评分: 5置信度: 42023-11-01

This paper proposes a self-supervised learning method called EMP-SSL, which can converge and achieve good performance within a few epochs. The main technique used in the proposed method is to augment the images into multiple views and ensure them to be semantically closed. Additional regularizer is added to avoid collapsed representation. The experiment results suggest that the proposed EMP-SSL can reach a relatively good result within only 1 epoch on various standard datasets. The method can also reach better results with more epochs of training. The good transferability to OOD data is also promised by experiments.

优点

S1: The proposed method is indeed simplistic as the authors have claimed, which can be easily implemented.
S2: The experiment settings and datasets are variously chosen, which ensures the generality of the conclusion to some extent.
S3: The results of pretraining only 1 epoch are surprising.

缺点

W1: The so-called one epoch is a little tricky, since EMP-SSL use 20-200 views for one image, which is far more than conventional methods have used.
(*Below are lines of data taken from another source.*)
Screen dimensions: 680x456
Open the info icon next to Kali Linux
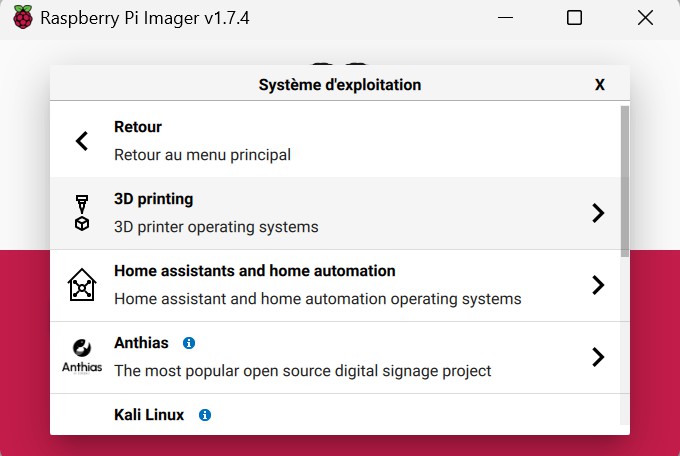click(205, 415)
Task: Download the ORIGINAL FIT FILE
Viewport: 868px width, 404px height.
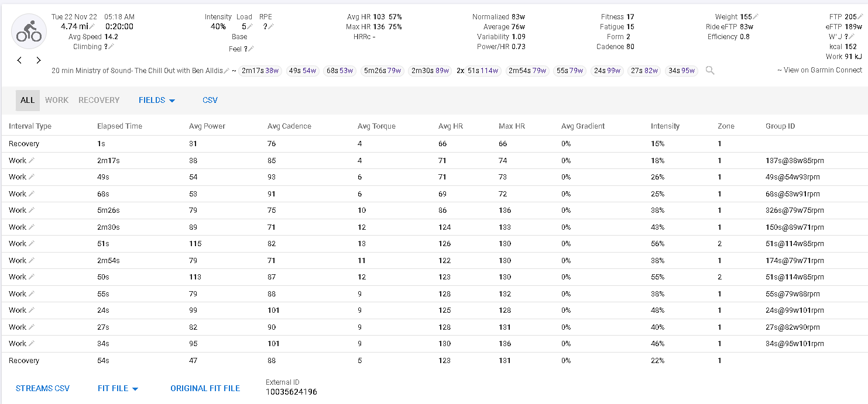Action: 205,388
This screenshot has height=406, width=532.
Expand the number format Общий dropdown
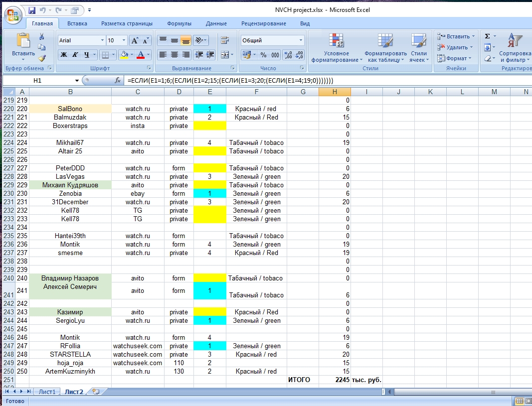[x=301, y=40]
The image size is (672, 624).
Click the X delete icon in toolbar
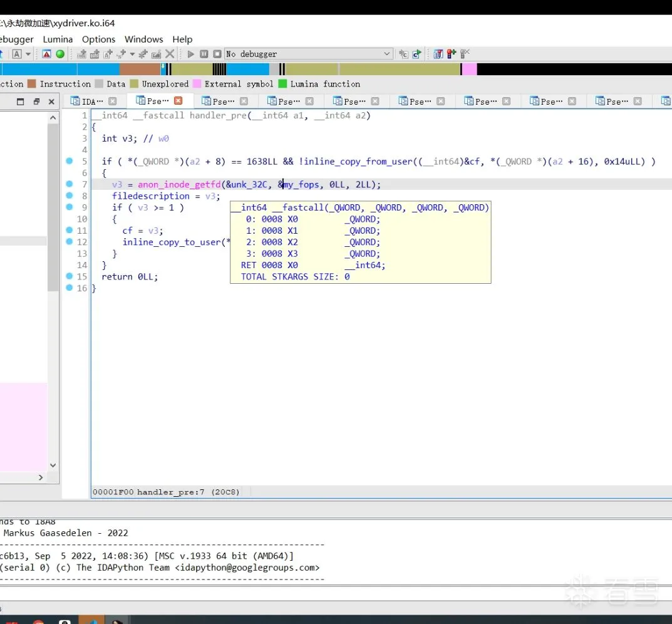pyautogui.click(x=170, y=54)
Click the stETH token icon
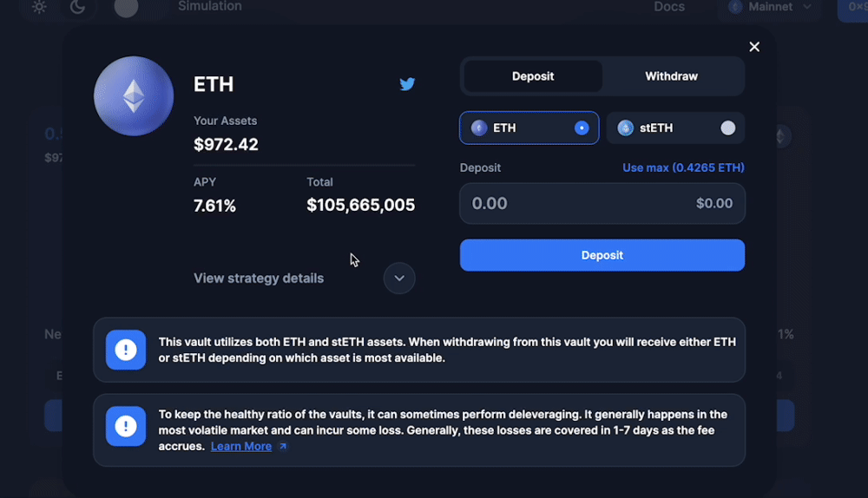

EMP-SSL will use at least 10 times of the data as much as conventional SSL methods use in one epoch.
W2: I do not see results with ResNet-50 network, which may be a more standard setting for self-supervised learning. Some conclusions reached with smaller networks may not be generalized to larger networks.
W3: While I approve of the note on time efficiency, the comparison of time efficiency is not intuitive. I still wonder how many epochs can be run using conventional methods like SimCLR in the time of running 1 epoch of EMP-SSL.
W4: The authors mentioned co-occurrence in their motivation of the methods. However, I have no idea what the co-occurrence is represented here and how this technical term is defined.
W5: The paper may lack some ablation study on the choice of the loss function. Given 200 views of one image, I believe there are more than one ways to design the loss function and the regularizer, i.e. InfoNCE loss.

问题

Besides the questions raised in the weakness part, I have several additional questions:

Q1: I notice that the patch cropped from the original image is in a fixed size. Is there any motivation for that this size is chosen and that the size is fixed. How about using a random size just like the cropping operation in most self-supervised learning method?
Q2: The experiments support the fact that EMP-SSL is good at transfer learning. Can the authors provide an intuitive explanation?
Q3: The authors use bag-of-feature representation, which will produce different results in each evaluation. What is the variance of these results?